I just build a box out of 1" foam to fit over the opening of my mini fidge (door removed) and am using a temperature controller to regulate the power to the fridge.

Without sitting around for a bit and listening to it to measure on/off times, how do you all measure the efficiency / duty cycle of yours? Do monitor the power on via computer and plot it? Or do you not care as long as it holds temps :)
 
I used one of those Kill a Watt meters over a couple days. Note that my cold box is used as a kegerator down to about 38 degrees F. Heres the text copied from my bar build link in my signature...


Given:
-0.75 KWh in approximately 35 hours
-I noticed the KillAWatt reading 85 watts while the compressor was running
-Fridge set at approximately 3.5 (out of 5)
-Internal temp at approximately 37 deg F
-A corny keg, carboy, and 2 gallon pitcher full of 37 deg F water
-Opened fridge 4 times during the day

(0.75kWh x 1000W/kW) / 85W = 8.9 hours total run time.

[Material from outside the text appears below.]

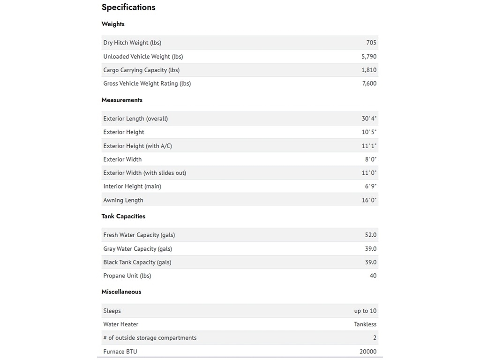The height and width of the screenshot is (360, 480).
Task: Select Cargo Carrying Capacity row
Action: coord(240,70)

(8.9 hrs x 60 min/hr) / 35 hrs = 15 min/hr.

Of course, the only way to really know the duty cycle is to either sit around and listen to it turn on and off, or get some sort of meter that tracks power usage vs time. I admit I have sat down there with everything off except the fridge and I seem to remember that its likes to run for 8-10 minute intervals. With the above math, I guess the cycle would go something like this for any average given hour: 0-10 minutes ON, 11-30 minutes OFF, 31-40 minutes ON, 41-60 minutes OFF, and repeat.

Or course this rudimentary drunken math is probably way off base. The answer to your question is that I don't care because it is holding temp!
 
Get an old style motor driven analog electric clock (do they make these any more?). Plug it into the same outlet the fridge is plugged into (might need a multi-tap adapter thingee). Set the clock for 12:00. Come back 12 hours later and see how many hours the clock 'logged'. If it's at 6:00, that is a 50% duty cycle.